For a moment I felt so guilty because moments ago I was so elated about being alive in that moment. I sat there and let a few tears fall before collecting myself and scrolled down to the man that I had been unable to confess the truth to several months ago. Since death had been trying to say something to me twice in one day I finally decided to listen. It gave me the courage to be open publicly about who I have always been. Gay. And I have never felt so free in my life. I called the man I had loved all of my adult life at 1137pm on that first Monday in March and told him that I had almost died that day, that I was gay, and that I loved him.
Even with how hard it is to write all this down and share my most personal story it’s even harder for me to think of people suffering and feeling that they don’t belong in this world because of who they are. That maybe if I share my story, all of my story, it will encourage others to do the same so that people that are gay will avoid the missteps that I took and never have to endure what I went through. That they read stories like this and it makes them think of the kids that have it even worse than I did. That it may speak to those that felt like they have no support and are relentlessly bullied. So maybe those that feel insecure about who they are don’t feel the need to torture other kids for something they hate about themselves that they shouldn’t hate.
So maybe give that one kid perspective that even when you literally have no reason to believe that it will get better that if you hold on, that it does get better. You see today could have also been a very sad day for my parents. Instead of them talking to me on the phone they could’ve been laying some anniversary flowers at a gravesite and that makes me think of all the parents like those of Bailey, Tyler Clementi, Matthew Sheppard, and so many others that do or will now have these sad heartbreaking anniversaries. I don’t want us to lose another human being this way.

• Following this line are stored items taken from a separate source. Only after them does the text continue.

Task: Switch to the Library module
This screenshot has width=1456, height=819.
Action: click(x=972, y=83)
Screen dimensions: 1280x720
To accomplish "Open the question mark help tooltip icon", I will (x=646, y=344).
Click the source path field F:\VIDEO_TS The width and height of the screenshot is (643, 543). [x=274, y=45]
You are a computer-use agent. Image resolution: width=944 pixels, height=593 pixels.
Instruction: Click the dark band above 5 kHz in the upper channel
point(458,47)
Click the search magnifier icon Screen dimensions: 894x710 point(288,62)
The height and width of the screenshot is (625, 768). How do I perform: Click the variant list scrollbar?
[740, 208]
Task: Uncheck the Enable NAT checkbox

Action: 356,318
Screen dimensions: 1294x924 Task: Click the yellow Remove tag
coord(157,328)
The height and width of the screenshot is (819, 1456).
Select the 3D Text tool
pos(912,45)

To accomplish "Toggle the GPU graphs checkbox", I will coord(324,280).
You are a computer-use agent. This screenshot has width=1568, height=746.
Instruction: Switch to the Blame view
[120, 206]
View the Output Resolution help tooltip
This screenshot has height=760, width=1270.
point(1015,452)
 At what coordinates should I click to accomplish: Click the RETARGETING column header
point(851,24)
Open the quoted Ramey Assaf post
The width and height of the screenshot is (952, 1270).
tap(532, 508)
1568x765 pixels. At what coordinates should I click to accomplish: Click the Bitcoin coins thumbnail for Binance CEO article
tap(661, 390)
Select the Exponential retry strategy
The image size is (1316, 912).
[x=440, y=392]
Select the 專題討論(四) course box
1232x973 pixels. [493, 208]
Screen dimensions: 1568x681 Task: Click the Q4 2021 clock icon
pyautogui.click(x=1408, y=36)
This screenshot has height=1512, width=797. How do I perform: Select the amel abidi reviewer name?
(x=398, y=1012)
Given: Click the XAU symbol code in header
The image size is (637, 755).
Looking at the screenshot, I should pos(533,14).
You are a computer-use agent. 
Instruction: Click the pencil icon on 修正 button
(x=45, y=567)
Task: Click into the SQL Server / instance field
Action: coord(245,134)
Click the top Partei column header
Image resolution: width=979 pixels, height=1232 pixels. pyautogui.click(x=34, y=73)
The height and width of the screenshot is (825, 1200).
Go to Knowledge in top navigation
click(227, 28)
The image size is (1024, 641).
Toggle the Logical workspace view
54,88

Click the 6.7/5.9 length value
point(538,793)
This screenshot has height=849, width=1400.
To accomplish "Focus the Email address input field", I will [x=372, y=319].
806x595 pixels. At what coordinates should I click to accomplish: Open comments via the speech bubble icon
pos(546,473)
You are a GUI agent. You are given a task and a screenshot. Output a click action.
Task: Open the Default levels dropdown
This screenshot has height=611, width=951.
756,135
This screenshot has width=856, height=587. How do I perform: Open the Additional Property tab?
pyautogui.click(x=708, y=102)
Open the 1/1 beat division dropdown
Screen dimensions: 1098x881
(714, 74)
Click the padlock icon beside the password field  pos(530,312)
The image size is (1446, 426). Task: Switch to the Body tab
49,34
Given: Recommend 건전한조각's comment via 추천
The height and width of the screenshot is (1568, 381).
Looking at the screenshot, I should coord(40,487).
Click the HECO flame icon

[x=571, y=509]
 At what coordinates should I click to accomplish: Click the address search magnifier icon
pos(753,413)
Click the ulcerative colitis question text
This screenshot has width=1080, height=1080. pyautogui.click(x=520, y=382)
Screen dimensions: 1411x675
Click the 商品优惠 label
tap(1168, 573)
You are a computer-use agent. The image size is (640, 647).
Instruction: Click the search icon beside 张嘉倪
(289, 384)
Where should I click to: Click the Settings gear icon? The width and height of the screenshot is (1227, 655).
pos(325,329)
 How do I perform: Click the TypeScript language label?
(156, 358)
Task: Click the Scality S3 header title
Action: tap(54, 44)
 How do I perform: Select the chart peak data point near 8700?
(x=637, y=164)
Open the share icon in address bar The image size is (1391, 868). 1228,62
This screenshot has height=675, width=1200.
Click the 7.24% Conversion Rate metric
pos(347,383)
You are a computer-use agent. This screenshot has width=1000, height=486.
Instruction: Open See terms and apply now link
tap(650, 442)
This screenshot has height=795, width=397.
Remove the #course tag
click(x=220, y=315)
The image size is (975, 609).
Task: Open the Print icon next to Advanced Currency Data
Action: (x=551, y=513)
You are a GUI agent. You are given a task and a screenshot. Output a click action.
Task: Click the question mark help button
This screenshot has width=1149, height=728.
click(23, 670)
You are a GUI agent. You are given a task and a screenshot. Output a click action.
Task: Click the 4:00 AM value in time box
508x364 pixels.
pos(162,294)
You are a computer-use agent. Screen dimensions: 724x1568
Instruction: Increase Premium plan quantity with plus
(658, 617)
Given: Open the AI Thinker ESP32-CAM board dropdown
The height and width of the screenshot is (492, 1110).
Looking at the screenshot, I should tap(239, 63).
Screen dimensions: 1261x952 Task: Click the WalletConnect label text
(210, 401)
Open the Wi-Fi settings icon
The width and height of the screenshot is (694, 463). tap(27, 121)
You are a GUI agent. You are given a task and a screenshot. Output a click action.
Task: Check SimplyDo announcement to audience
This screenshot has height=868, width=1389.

I do not want another soul to feel fear that they cannot embrace and love who they are. And if sharing our lives can get one person that is going through this to think then they will have served their purpose. The only way we can change the world is when we are willing to look at our own lives and question what we could be doing differently. And I am grateful that I was able to have the opportunity to tell others to ask themselves to realize that we do not have forever to be who we are today. And how much strength and love is waiting for you when you are ready to embrace who you are.